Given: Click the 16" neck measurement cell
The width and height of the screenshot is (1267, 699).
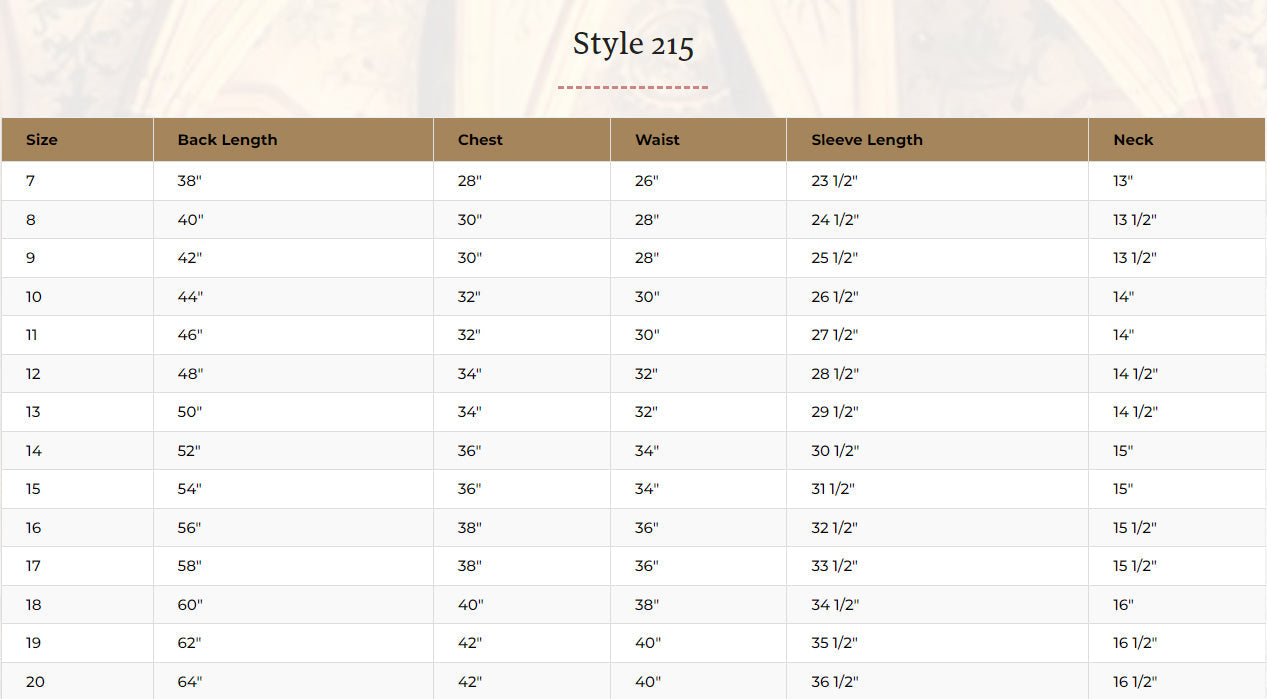Looking at the screenshot, I should (1123, 605).
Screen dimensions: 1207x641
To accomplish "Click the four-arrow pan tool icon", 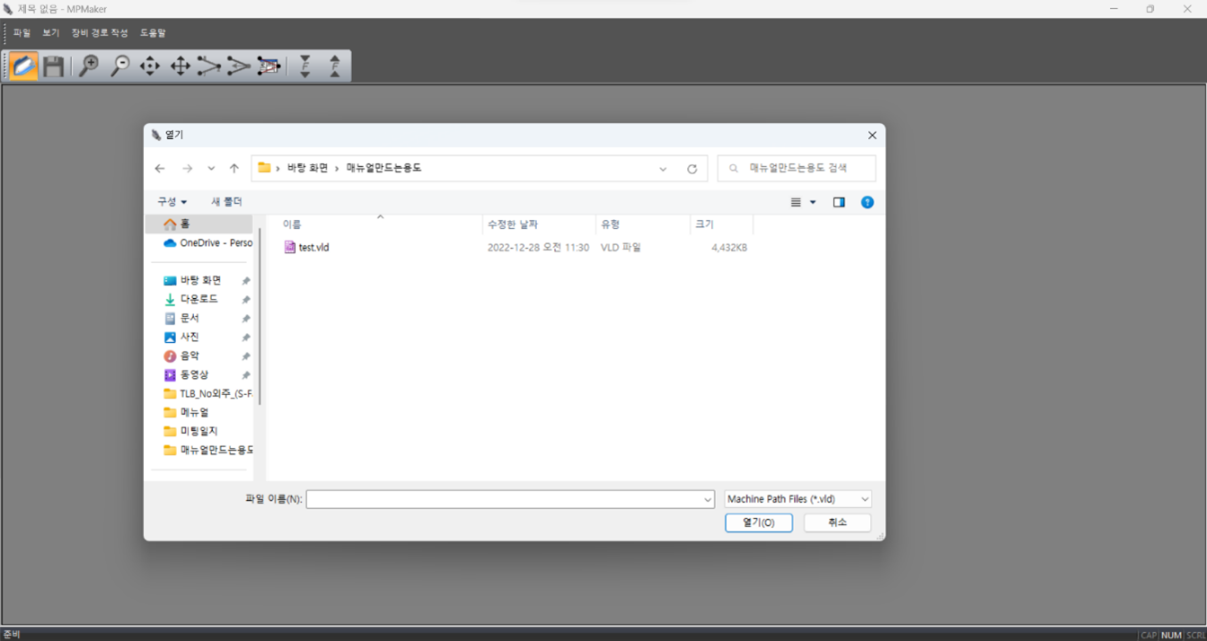I will tap(180, 67).
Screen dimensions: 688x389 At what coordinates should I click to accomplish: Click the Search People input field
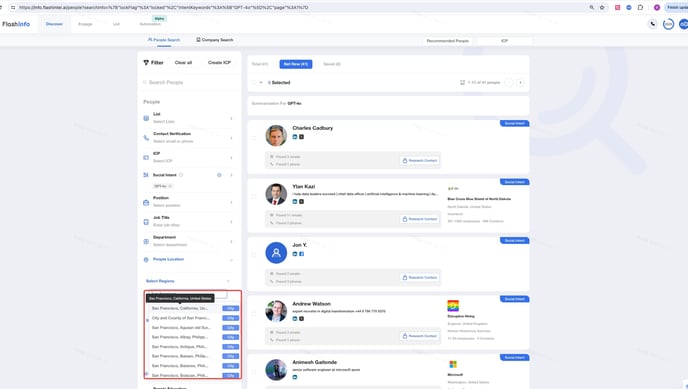(190, 82)
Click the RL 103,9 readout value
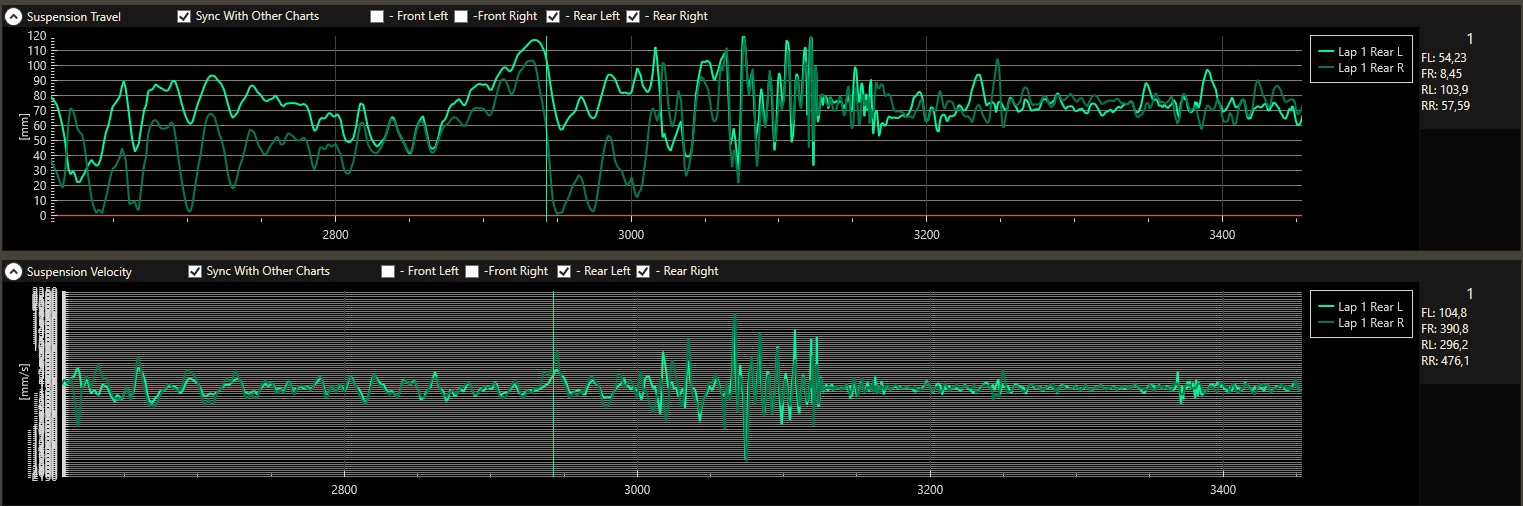The height and width of the screenshot is (506, 1523). pyautogui.click(x=1444, y=90)
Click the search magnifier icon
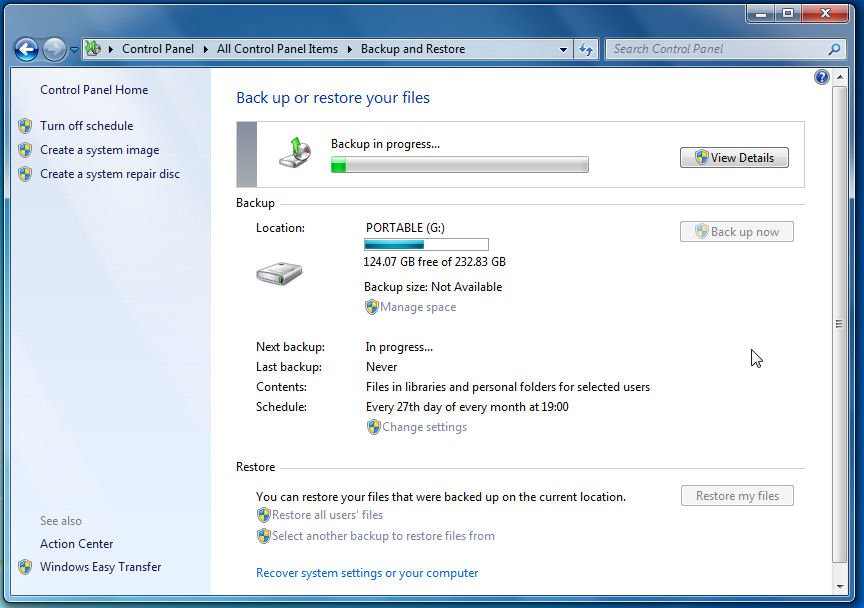 tap(835, 49)
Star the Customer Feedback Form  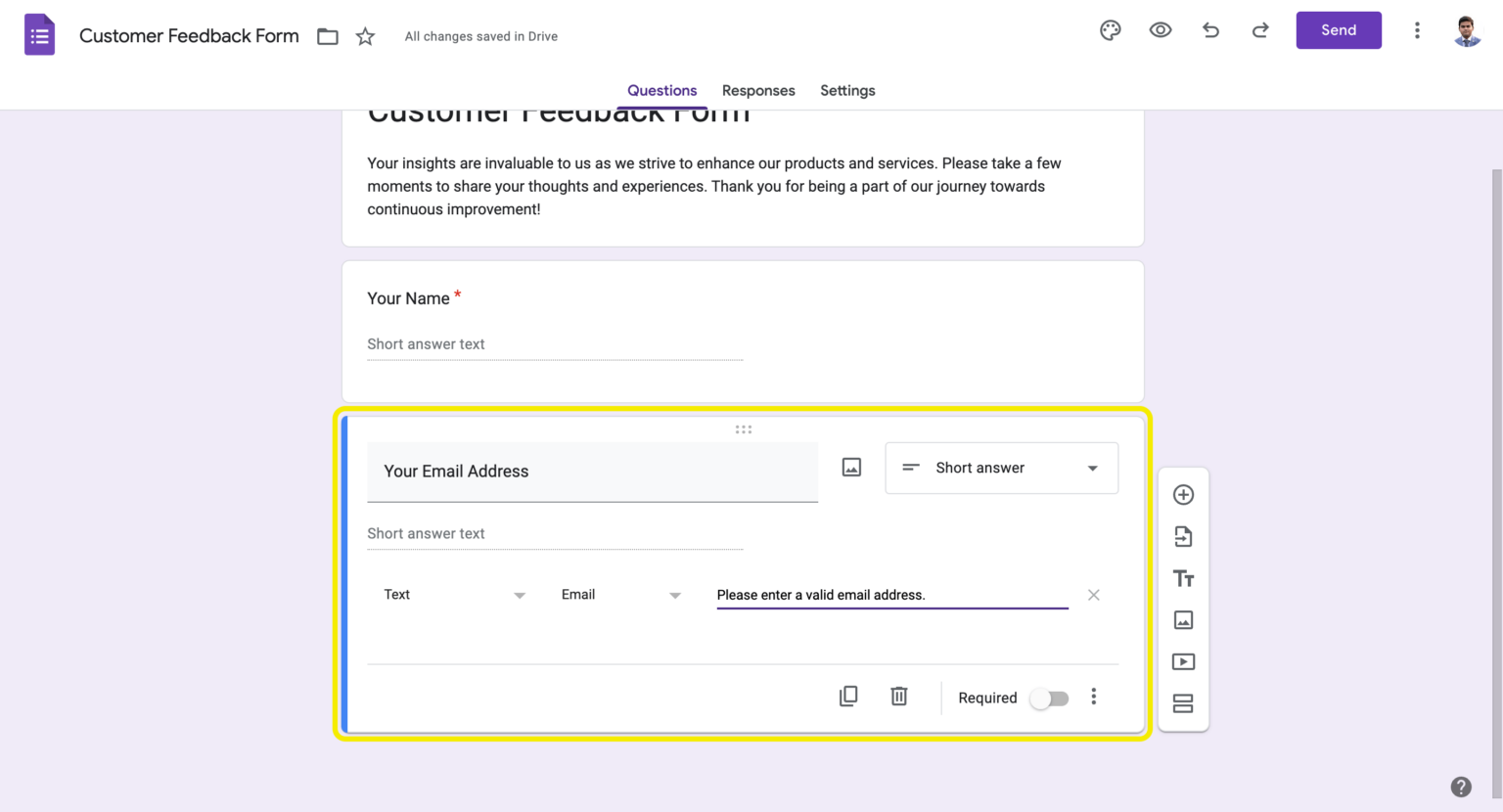365,35
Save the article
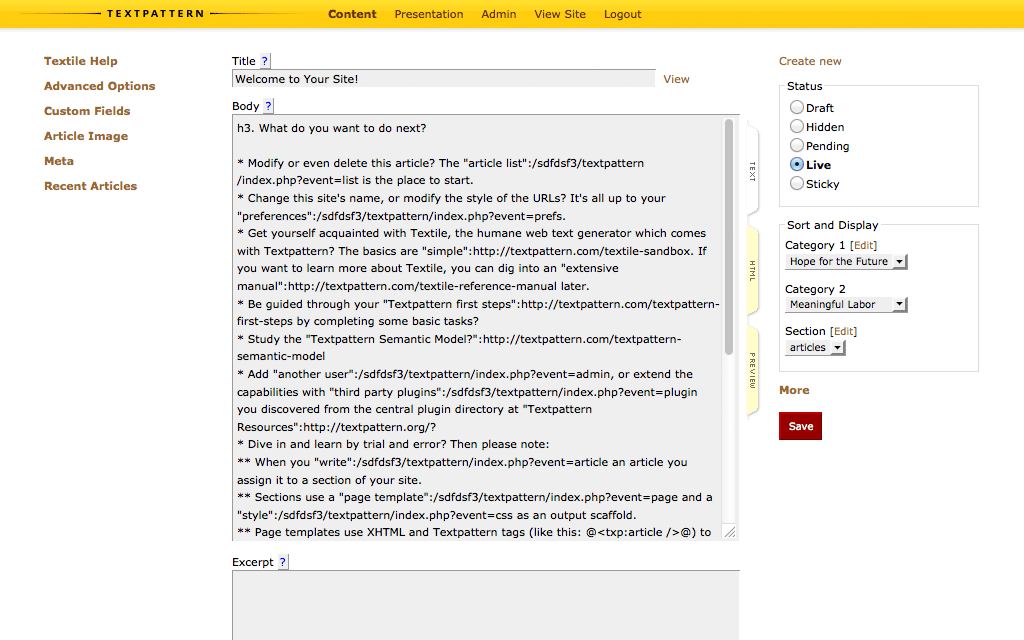1024x640 pixels. pos(799,425)
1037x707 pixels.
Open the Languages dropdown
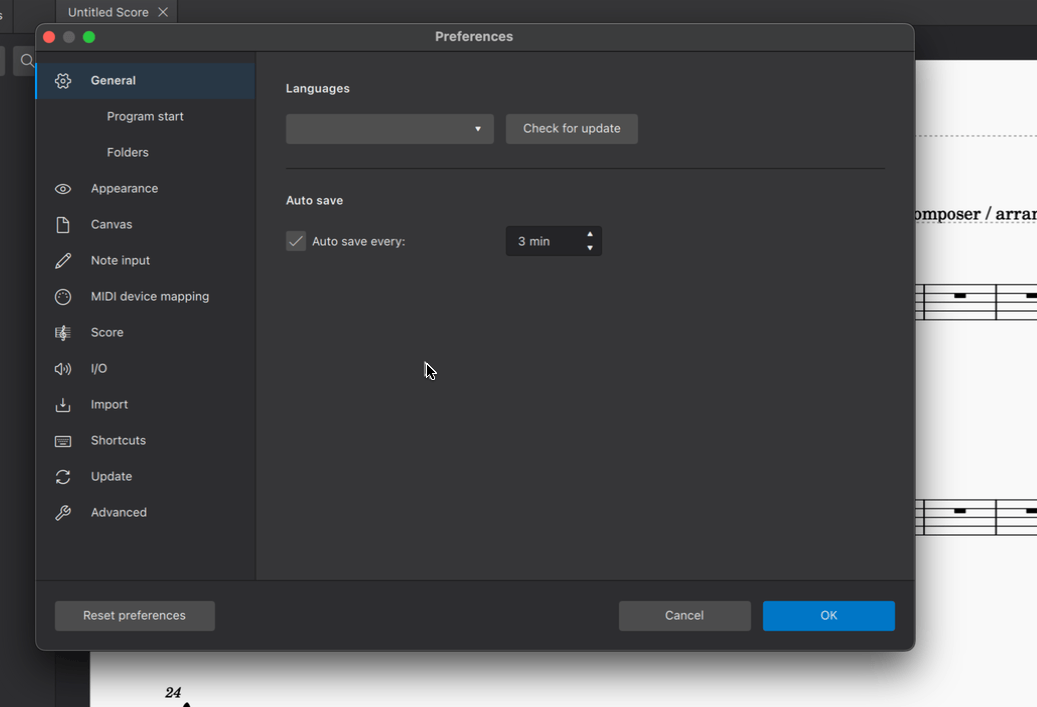pos(389,129)
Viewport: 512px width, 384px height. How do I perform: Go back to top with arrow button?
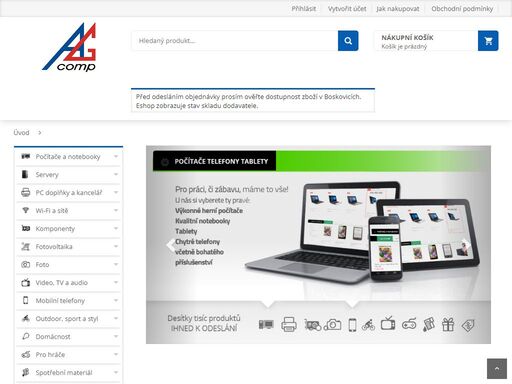tap(497, 369)
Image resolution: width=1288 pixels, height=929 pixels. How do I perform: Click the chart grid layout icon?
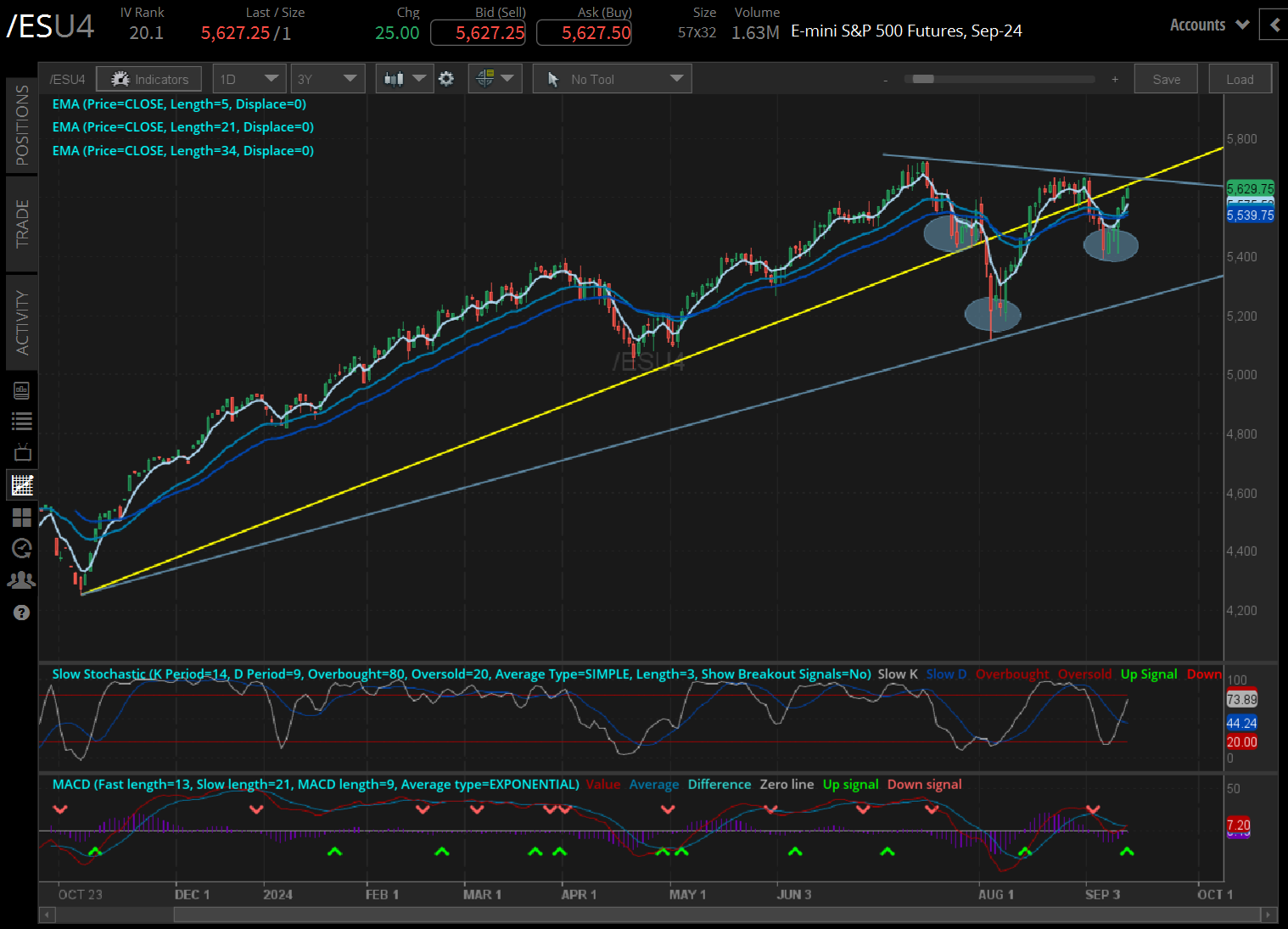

- **WORK TO BE COMPLETED**
Everything from the line with "1037x707 pixels." through the end of the records above, and nothing else, is to be quoted exactly; please leave the pictures out.

- **EXERCISE OUTPUT**
1037x707 pixels.
Open the Languages dropdown
pos(389,129)
Viewport: 512px width, 384px height. How do I perform: Go back to top with arrow button?
tap(497, 369)
Image resolution: width=1288 pixels, height=929 pixels. How do I perform: Click the chart grid layout icon?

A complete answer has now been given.